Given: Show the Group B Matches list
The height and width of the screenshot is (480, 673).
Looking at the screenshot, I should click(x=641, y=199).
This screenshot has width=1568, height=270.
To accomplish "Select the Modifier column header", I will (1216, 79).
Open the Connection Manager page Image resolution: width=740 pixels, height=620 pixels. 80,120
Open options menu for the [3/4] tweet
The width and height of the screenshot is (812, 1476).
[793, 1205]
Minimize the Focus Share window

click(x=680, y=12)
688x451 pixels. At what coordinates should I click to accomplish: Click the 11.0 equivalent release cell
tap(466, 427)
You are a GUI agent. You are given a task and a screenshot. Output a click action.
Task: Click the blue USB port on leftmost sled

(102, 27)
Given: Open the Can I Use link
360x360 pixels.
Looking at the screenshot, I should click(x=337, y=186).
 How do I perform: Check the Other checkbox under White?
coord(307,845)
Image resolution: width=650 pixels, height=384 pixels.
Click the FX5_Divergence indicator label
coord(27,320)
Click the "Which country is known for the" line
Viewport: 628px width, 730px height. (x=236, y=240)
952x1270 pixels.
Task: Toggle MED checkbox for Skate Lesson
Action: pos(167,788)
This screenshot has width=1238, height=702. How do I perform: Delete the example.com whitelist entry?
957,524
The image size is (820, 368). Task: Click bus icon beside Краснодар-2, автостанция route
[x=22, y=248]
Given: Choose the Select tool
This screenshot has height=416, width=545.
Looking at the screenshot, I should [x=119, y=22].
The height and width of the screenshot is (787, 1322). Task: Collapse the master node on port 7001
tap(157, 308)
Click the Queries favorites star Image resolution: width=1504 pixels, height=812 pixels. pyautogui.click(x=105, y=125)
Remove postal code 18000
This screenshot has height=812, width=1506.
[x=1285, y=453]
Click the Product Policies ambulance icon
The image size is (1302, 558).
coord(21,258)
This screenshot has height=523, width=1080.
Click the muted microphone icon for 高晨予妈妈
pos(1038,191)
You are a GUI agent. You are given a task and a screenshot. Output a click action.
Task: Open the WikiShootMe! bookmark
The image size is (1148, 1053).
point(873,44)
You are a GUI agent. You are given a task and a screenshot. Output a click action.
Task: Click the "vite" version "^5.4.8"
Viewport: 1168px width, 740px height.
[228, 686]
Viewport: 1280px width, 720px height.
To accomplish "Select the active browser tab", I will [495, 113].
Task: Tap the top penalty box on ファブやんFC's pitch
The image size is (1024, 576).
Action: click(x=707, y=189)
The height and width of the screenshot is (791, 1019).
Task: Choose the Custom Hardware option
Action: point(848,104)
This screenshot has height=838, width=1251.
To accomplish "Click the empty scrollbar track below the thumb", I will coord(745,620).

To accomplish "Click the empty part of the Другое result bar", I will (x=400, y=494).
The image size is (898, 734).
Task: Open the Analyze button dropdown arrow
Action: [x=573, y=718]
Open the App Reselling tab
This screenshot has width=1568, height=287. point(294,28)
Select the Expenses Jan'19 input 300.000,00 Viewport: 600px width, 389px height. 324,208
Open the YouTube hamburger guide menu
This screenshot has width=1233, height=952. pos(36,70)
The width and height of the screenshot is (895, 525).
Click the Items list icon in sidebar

> Exercise: Check each line above for "Select" and return the ones that have it.

> Written reply:
To accomplish "Select the Modifier column header", I will (1216, 79).
Given: Choose the Select tool
To accomplish "Select the active browser tab", I will [495, 113].
Select the Expenses Jan'19 input 300.000,00 Viewport: 600px width, 389px height. 324,208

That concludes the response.